• **Exercise directions**
Copy the stretch of entries from the line containing "552x380 pixels. Task: Open" through the end of the entries, reproducing each line verbatim.

********

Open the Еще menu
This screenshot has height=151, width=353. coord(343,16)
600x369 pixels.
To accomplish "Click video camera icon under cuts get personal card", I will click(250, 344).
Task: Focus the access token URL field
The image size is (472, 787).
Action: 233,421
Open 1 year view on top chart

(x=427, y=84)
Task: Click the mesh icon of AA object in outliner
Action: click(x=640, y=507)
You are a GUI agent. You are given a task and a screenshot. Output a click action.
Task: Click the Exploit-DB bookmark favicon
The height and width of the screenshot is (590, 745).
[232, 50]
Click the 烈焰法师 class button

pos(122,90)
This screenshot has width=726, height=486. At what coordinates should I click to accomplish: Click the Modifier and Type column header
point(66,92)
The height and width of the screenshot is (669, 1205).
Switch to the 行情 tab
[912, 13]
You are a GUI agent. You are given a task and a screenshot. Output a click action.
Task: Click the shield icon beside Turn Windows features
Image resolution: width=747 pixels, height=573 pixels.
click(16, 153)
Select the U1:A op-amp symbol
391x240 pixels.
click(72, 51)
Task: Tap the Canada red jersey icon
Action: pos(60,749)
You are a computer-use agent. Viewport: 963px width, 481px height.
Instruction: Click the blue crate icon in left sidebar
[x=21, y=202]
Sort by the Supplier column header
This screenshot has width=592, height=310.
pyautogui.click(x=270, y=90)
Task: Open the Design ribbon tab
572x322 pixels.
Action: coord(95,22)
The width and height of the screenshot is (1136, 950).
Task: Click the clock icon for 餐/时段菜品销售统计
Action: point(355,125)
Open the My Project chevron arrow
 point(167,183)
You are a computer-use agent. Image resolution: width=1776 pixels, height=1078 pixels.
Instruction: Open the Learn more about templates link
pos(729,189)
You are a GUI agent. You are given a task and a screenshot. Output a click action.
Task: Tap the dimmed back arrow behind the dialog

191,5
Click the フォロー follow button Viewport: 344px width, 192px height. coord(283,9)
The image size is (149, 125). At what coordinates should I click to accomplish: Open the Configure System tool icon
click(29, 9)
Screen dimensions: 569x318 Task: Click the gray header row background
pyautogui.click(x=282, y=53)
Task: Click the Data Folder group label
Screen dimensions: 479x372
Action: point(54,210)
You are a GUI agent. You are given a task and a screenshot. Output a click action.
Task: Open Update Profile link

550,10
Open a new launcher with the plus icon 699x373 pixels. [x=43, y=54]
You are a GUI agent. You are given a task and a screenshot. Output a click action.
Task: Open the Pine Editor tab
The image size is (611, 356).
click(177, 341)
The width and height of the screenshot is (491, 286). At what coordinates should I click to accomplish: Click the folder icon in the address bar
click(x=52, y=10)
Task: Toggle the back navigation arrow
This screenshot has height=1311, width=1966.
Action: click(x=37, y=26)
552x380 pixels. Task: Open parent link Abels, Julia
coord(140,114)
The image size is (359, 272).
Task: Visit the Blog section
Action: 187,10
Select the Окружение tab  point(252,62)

********

• **Reply**
552x380 pixels. Task: Open parent link Abels, Julia
coord(140,114)
The image size is (359, 272).
Task: Visit the Blog section
Action: 187,10
Select the Окружение tab  point(252,62)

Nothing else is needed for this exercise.